After seeing its token price plunge from $0.33 to $0.19 in September, World Liberty Financial (WLFI), a decentralized finance project supported by the Trump family, is launching a full-scale buyback and burn program. The initiative is funded entirely by fees from its treasury liquidity positions, and it’s designed to cut supply and bring price stability back to the WLFI token.
🦅 Governance Update:
— WLFI (@worldlibertyfi) September 25, 2025
The community has voted to use 100% of WLFI Treasury Liquidity Fees for Buyback & Burn, passing with almost unanimous support.
The team will begin implementing this initiative this week, and all buybacks & burns will be transparently posted once conducted.
WLFI Launches Aggressive Buyback and Burn Program
In a move to counteract its recent market downturn, WLFI’s team announced it will purchase WLFI tokens on the open market using all fees collected from its liquidity positions across Ethereum, BNB Chain, and Solana. These purchased tokens will then be permanently destroyed by sending them to a burn address.
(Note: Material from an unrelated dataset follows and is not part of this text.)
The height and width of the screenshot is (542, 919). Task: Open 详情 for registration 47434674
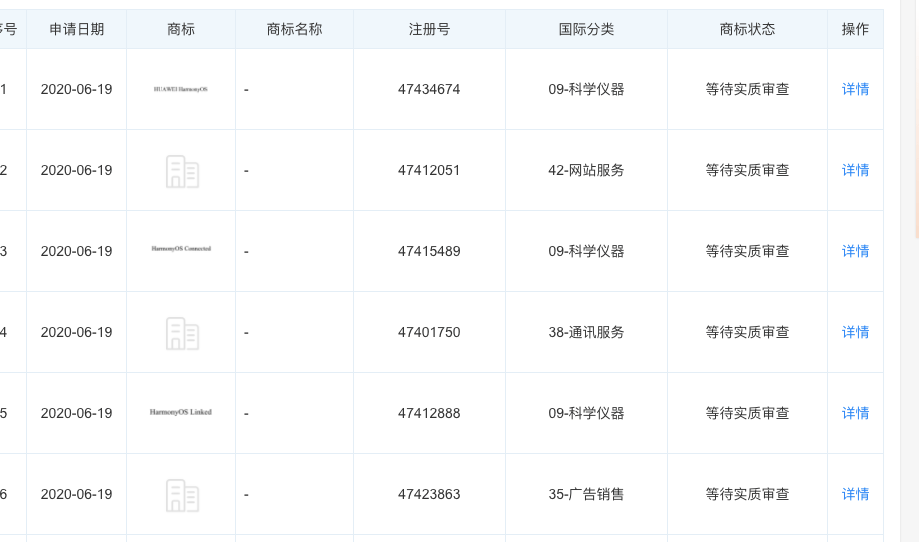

The team emphasized that only WLFI-controlled liquidity will fund this initiative. Community or third-party pools are excluded, ensuring the project does not interfere with external liquidity structures.
The WLFI community responded strongly in favor. A governance vote passed with 99.8% approval, signaling a rare level of unity among token holders. The strategy is seen as a deflationary mechanism, reducing token supply to create upward price pressure.
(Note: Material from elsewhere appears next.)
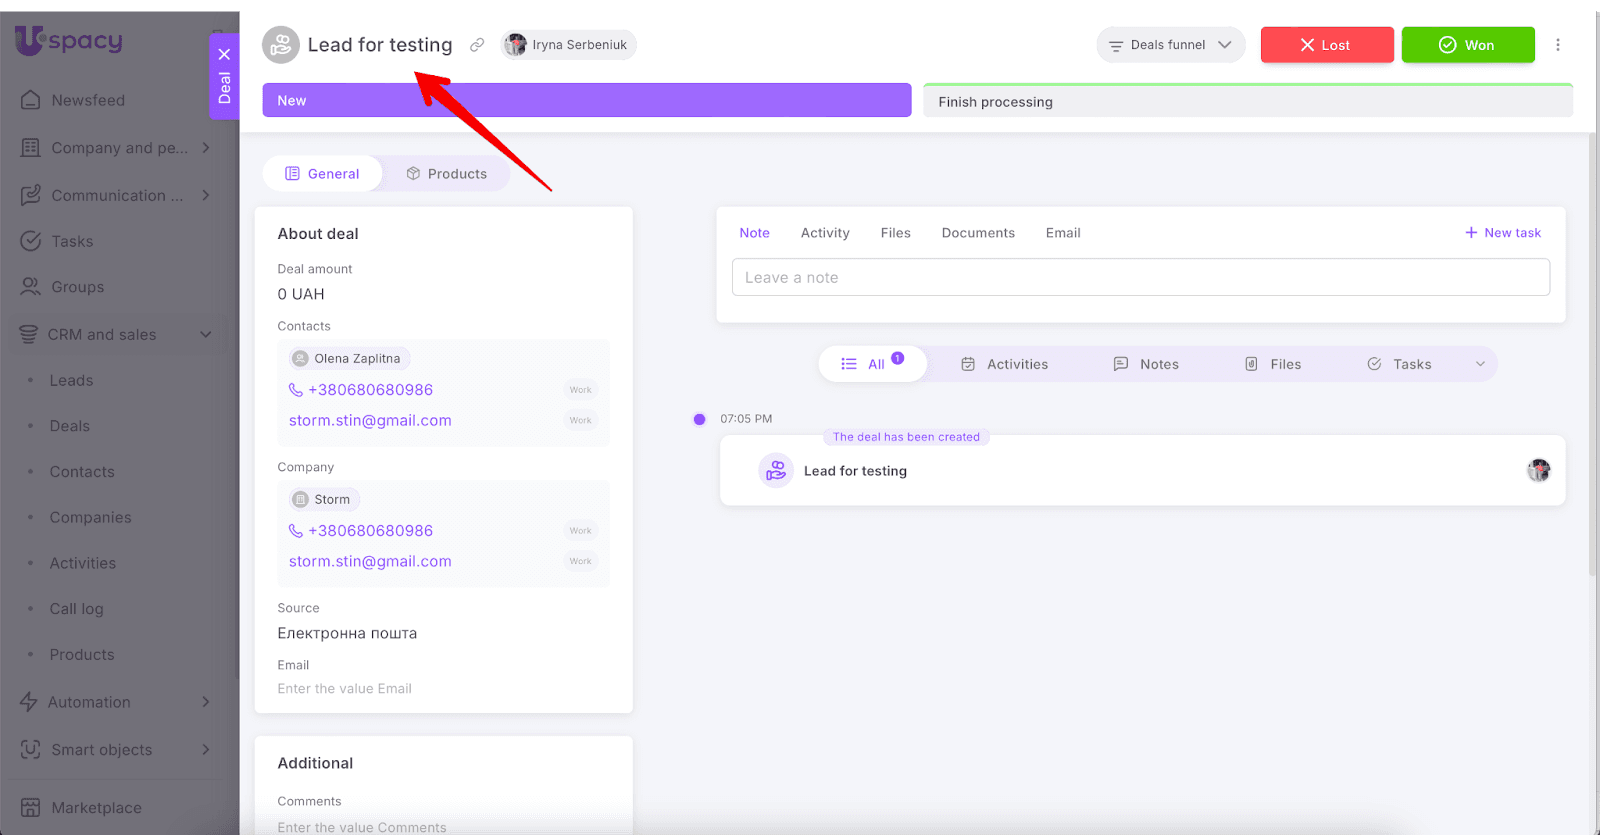The image size is (1600, 835).
Task: Collapse the CRM and sales section
Action: click(206, 335)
Community Reaction and Market Implications
The crypto community’s response has been cautiously optimistic. While many welcome the attempt to rescue the token’s value, others are concerned about the sustainability of using 100% of liquidity fees for token buybacks. Some analysts estimate the burn rate could reach up to 4 million WLFI per day, potentially removing nearly 2% of total supply annually.
Despite the risks, the project’s emphasis on transparency has been well received. WLFI has committed to publishing every token burn publicly, allowing investors to verify the process and maintain accountability. The team is also leveraging official social media and press outlets to amplify the buyback campaign and maintain market visibility.
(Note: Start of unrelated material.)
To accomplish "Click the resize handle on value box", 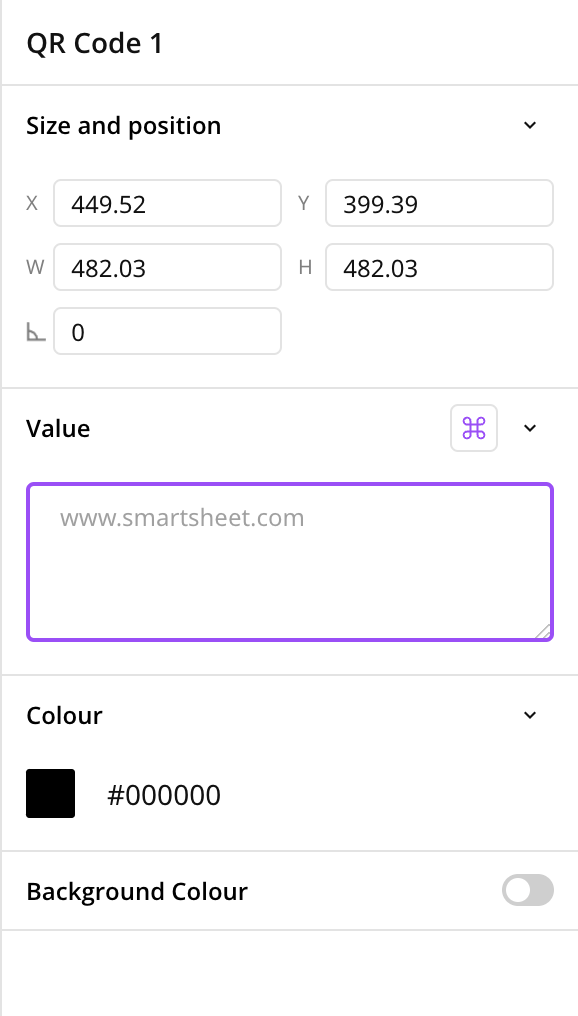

Risks and Future Growth Potential
While the strategy has strong short-term appeal, its long-term success will depend on whether WLFI can consistently generate enough trading and liquidity fees to support ongoing buybacks. If those revenue streams decline, the program could falter or be forced to scale back.
Insiders have hinted at the possibility of expanding into new revenue streams, although specific details remain undisclosed. WLFI’s leadership acknowledges the challenge of balancing token scarcity with funding future development and ecosystem growth.
If executed well, this initiative could become a blueprint for recovering token value in down markets, potentially attracting new interest and long-term holders.
CoinLaw’s Takeaway
In my experience, buyback and burn programs can be powerful tools, but only when backed by real economic activity. What I find promising here is the clear alignment between WLFI’s leadership and its community, plus the transparency they’re committing to. However, relying solely on treasury fees is a bold bet. If they can pull this off without starving their project of growth capital, this could be one of the more effective recovery stories in recent DeFi history. But they need to be careful not to burn their way into a corner.